[EXERCISE PASSAGE — start]

The Miami Tribe of Oklahoma is the federally recognized tribe of Miami Indians in the United States. The Miami Nation of Indiana is an unrecognized tribe that unsuccessfully sought separate recognition.

==Name==
The name Miami derives from Myaamia (plural Myaamiaki), the tribe's autonym (name for themselves) in their Algonquian language of Miami–Illinois. This appears to have been derived from an older term meaning "downstream people."

Some scholars contended that the Miami called themselves the Twightwee (also spelled Twatwa), supposedly an onomatopoeic reference to their sacred bird, the sandhill crane. Recent studies have shown that Twightwee derives from the Delaware language exonym for the Miamis, tuwéhtuwe, a name of unknown etymology.

Some Miami have stated that this was only a name used by other tribes for the Miami, and not their autonym. They also called themselves Mihtohseeniaki (the people). The Miami continue to use this autonym today.

[EXERCISE PASSAGE — finish]
[DATA RECORDS — start]

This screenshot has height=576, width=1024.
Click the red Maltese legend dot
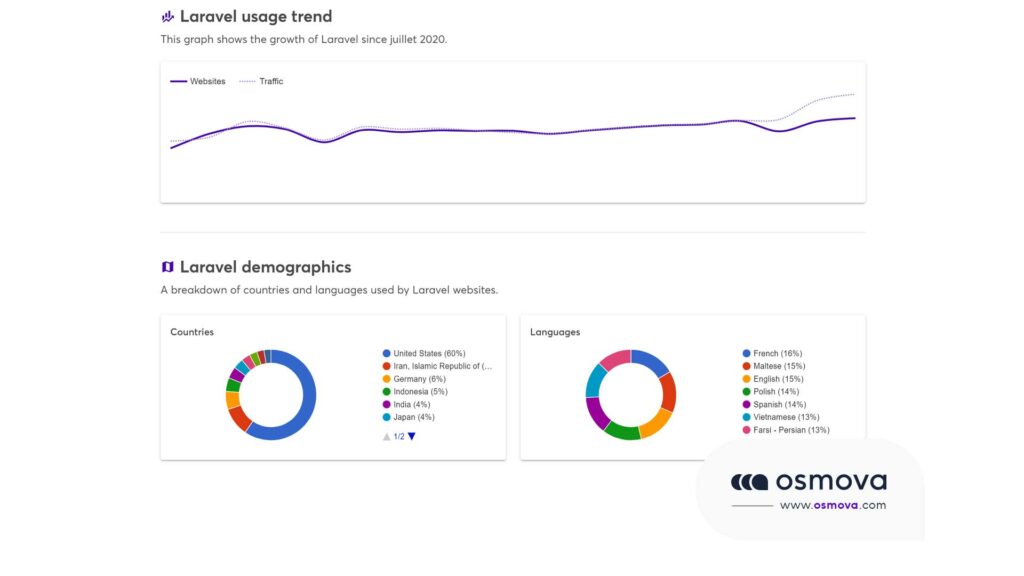(746, 366)
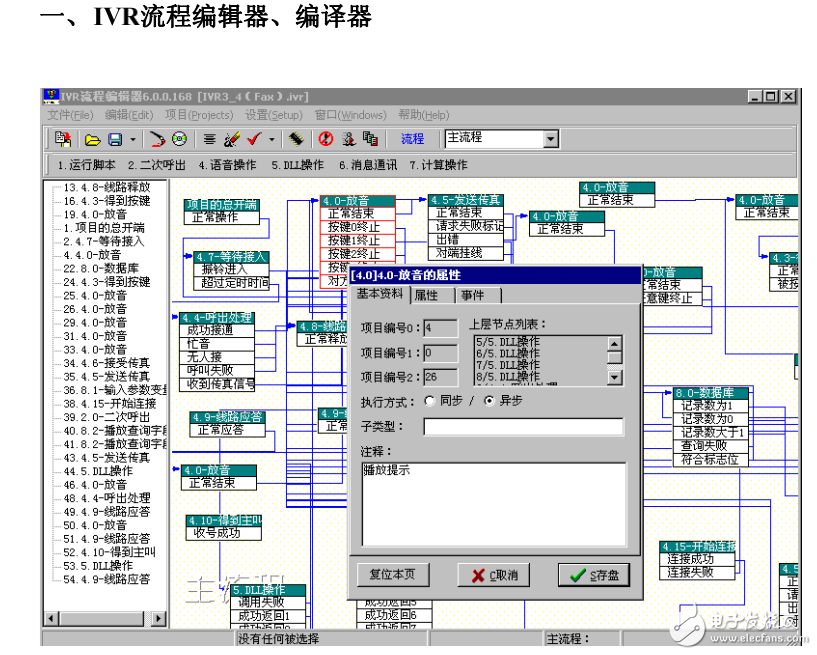The width and height of the screenshot is (817, 655).
Task: Click the disc icon in toolbar
Action: (179, 139)
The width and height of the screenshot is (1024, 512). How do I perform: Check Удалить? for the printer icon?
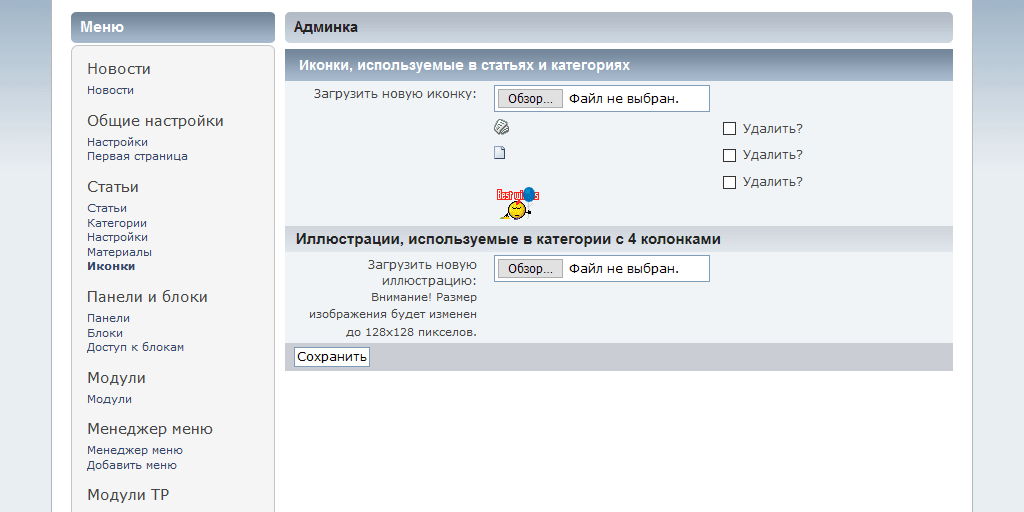point(729,128)
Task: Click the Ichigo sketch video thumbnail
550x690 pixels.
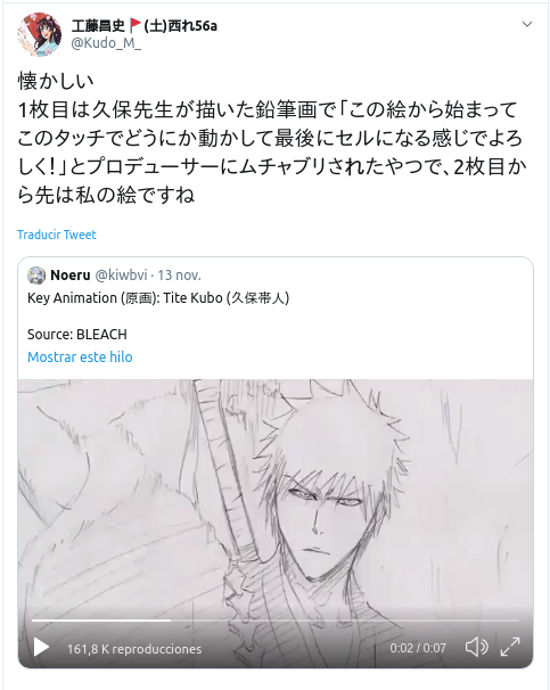Action: pyautogui.click(x=275, y=497)
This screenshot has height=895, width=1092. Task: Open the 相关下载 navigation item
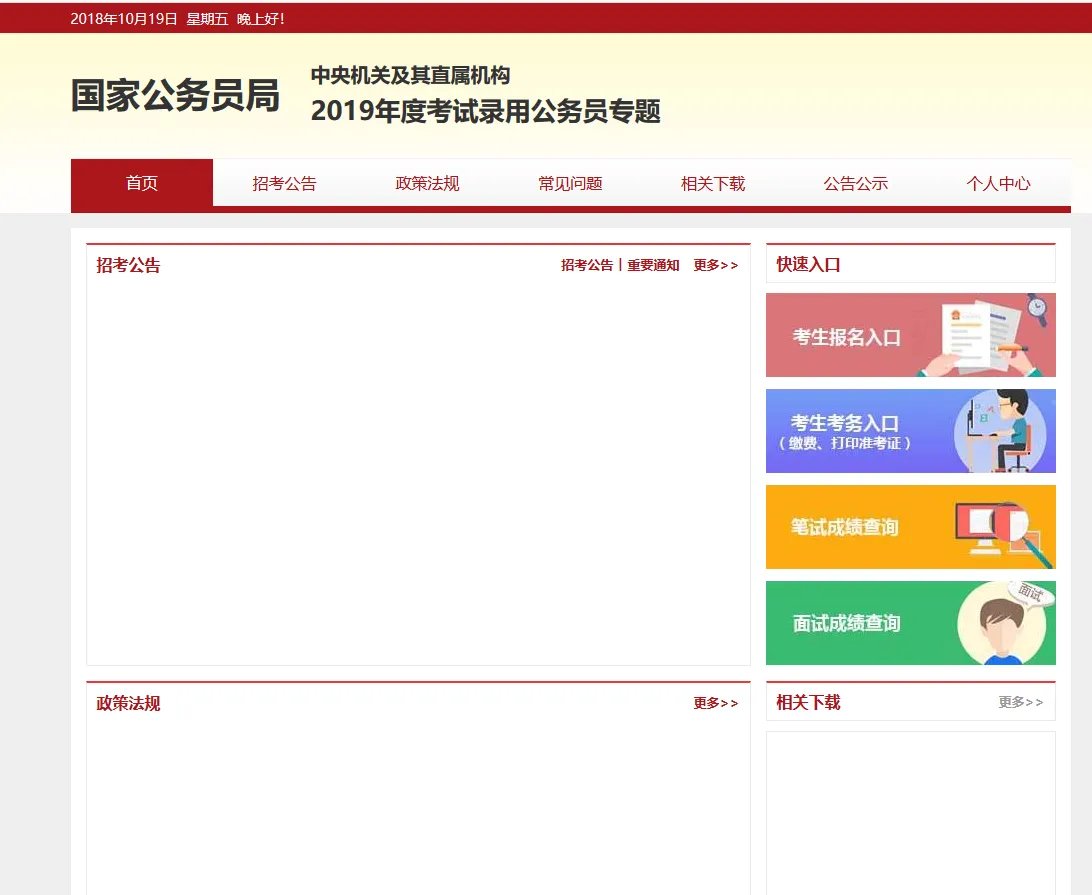click(x=712, y=184)
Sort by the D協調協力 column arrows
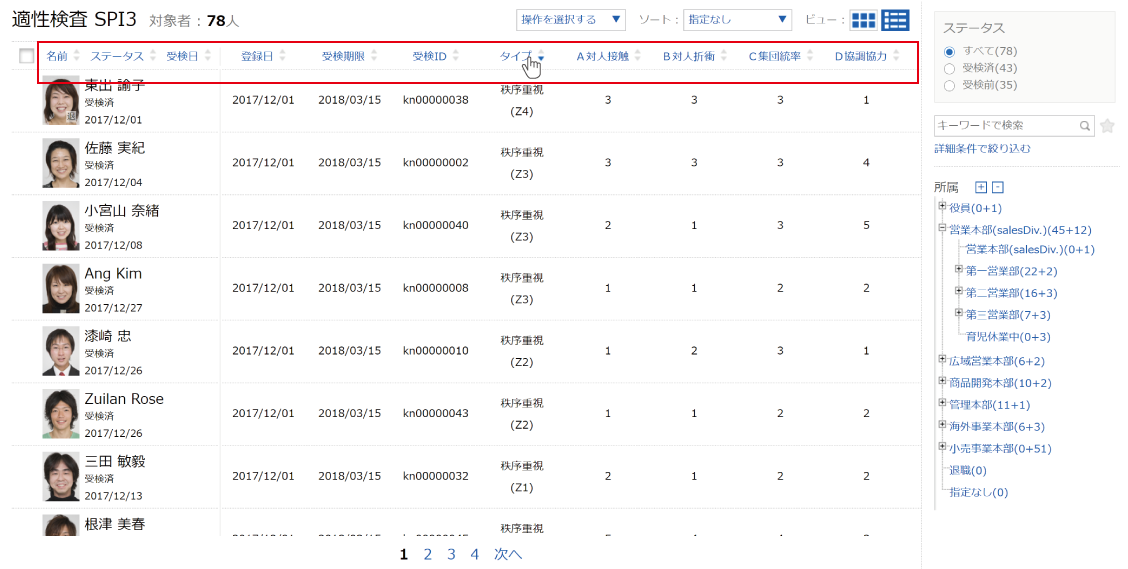This screenshot has height=569, width=1128. (897, 57)
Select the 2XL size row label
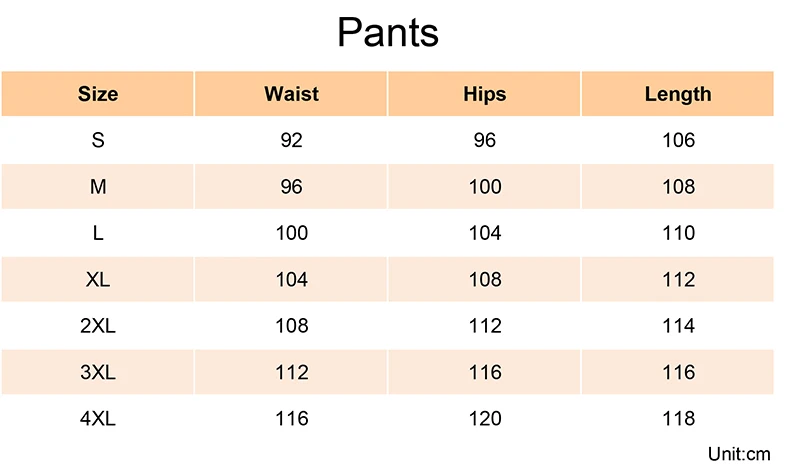This screenshot has width=800, height=470. [98, 326]

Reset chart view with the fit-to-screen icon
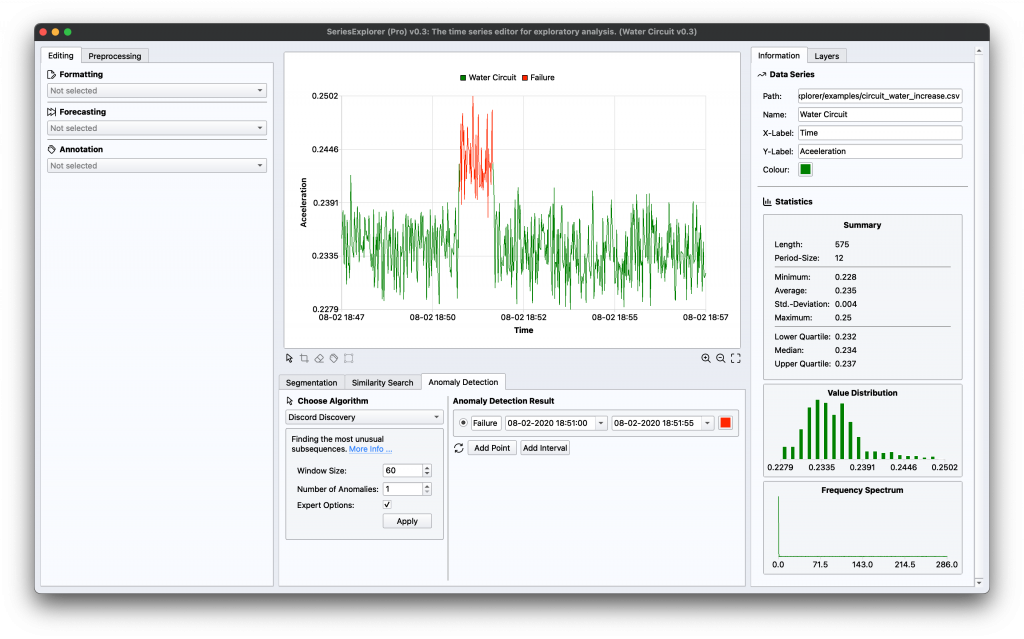pos(736,358)
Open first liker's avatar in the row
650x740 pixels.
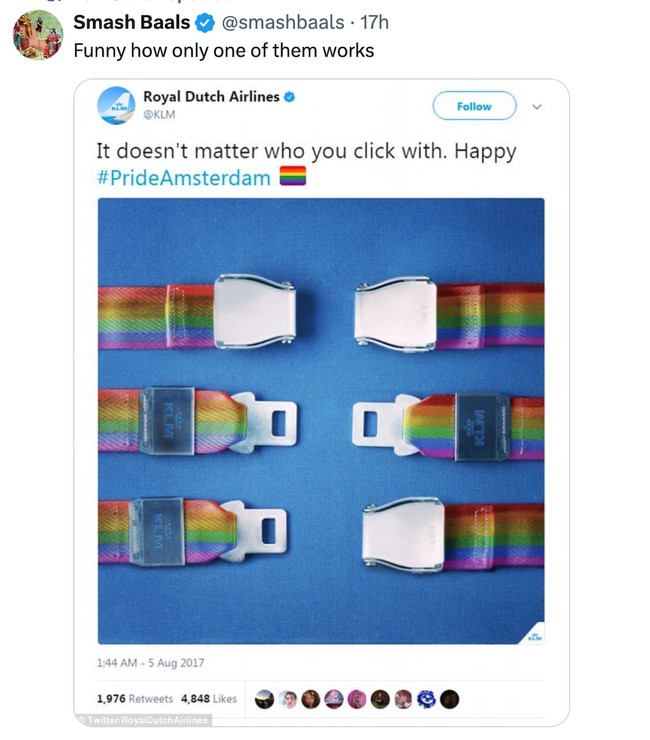click(264, 699)
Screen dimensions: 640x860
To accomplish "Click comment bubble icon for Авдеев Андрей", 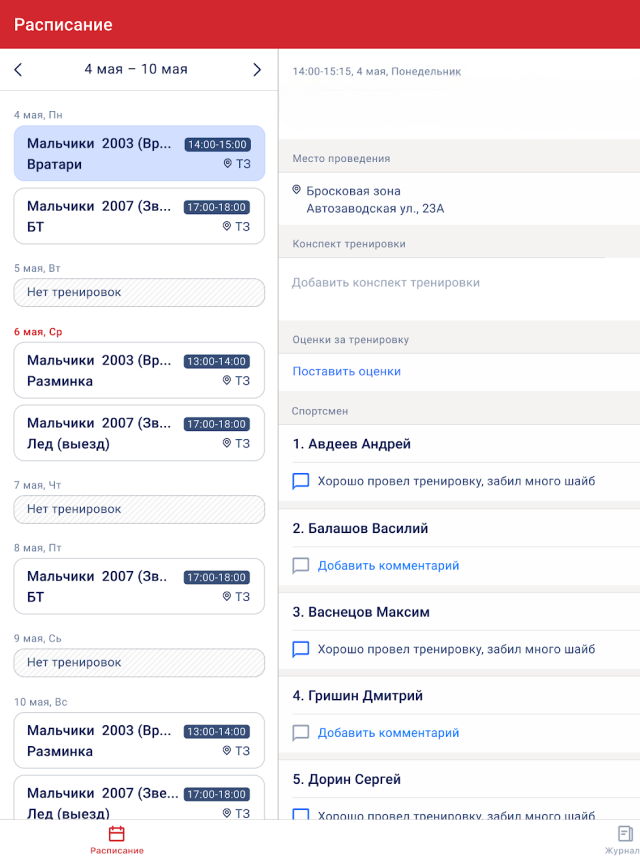I will (301, 481).
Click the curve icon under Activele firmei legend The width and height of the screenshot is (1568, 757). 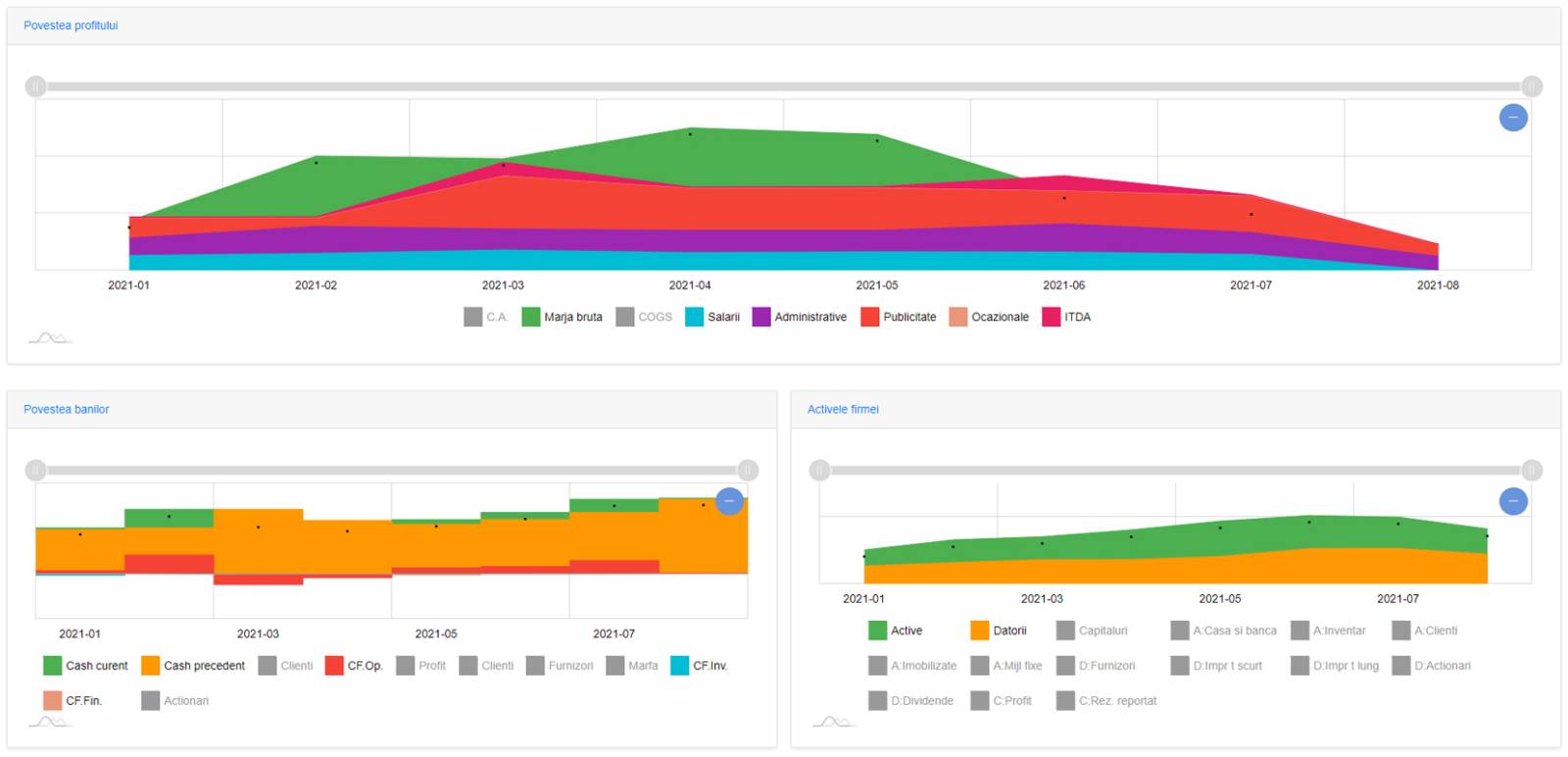pyautogui.click(x=833, y=722)
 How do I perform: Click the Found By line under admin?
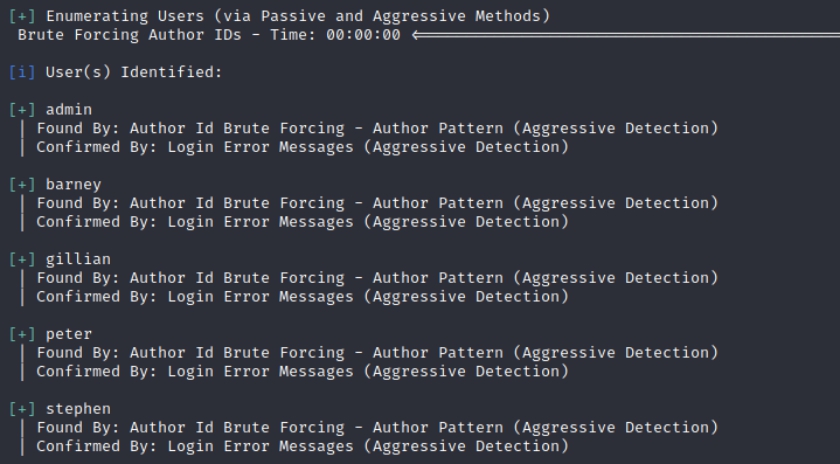(x=377, y=129)
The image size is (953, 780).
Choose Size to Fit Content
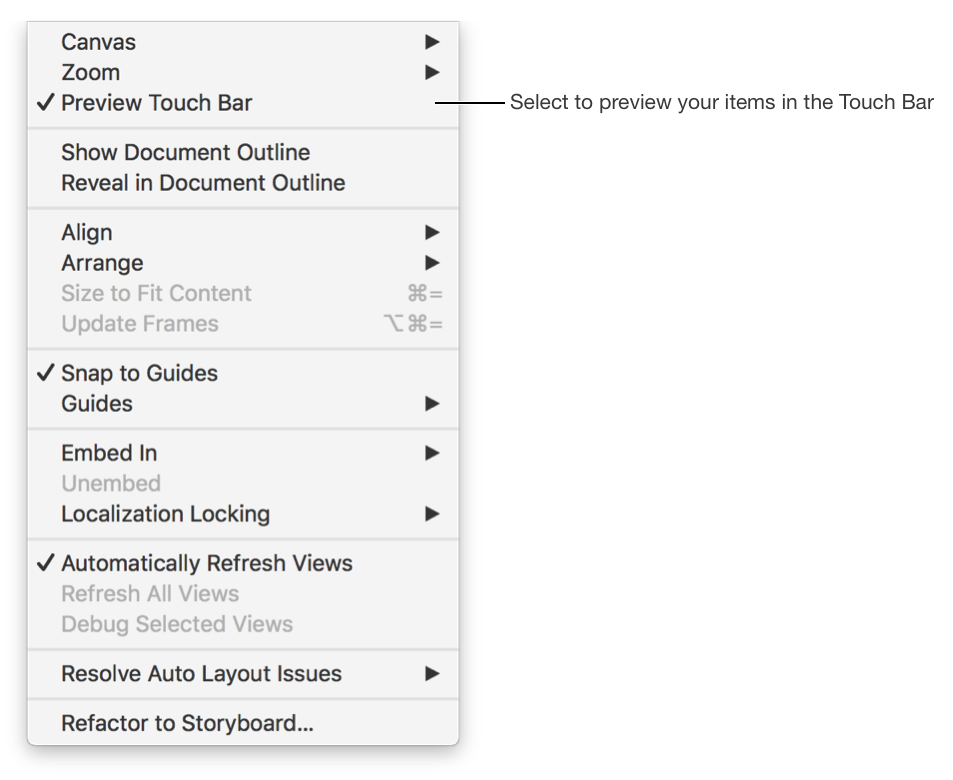tap(156, 294)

[DATA RECORDS — finish]

TASK REQUIREMENTS
1. In the passage on the Miami name, rewrite the part between "Some scholars contended" and "of unknown etymology.", inclusive, changing "scholars" to "historians".
2. Write what comes next in the passage about the Miami people and their name, starting after its final sentence.
None of these lines are needed for the work that comes next.

ANSWERS TO THE EXERCISE
1.
Some historians contended that the Miami called themselves the Twightwee (also spelled Twatwa), supposedly an onomatopoeic reference to their sacred bird, the sandhill crane. Recent studies have shown that Twightwee derives from the Delaware language exonym for the Miamis, tuwéhtuwe, a name of unknown etymology.

2.
| Name | Source | Name | Source |
|---|---|---|---|
| Maiama |  | Maumee | later French |
| Meames |  | Memilounique | French |
| Metouseceprinioueks |  | Myamicks |  |
|  |  | Nation de la Grue | French |
| Omameeg |  | Omaumeg | Chippewa |
| Oumami (or Oumiami) |  | Oumamik | 1st French |
| Piankashaw |  | Quikties |  |
| Tawatawas |  | Titwa |  |
| Tuihtuihronoons |  | Twechtweys |  |
| Twightwees | Delaware | Wea | band |

==History==

===Precontact===

Early Miami people are considered to belong to the Fisher tradition of Mississippian culture. Mississippian societies were characterized by maize-based agriculture, chiefdom-level social organization, extensive regional trade networks, hierarchical settlement patterns, and other factors. The historical Miami engaged in hunting, as did other Mississippian peoples.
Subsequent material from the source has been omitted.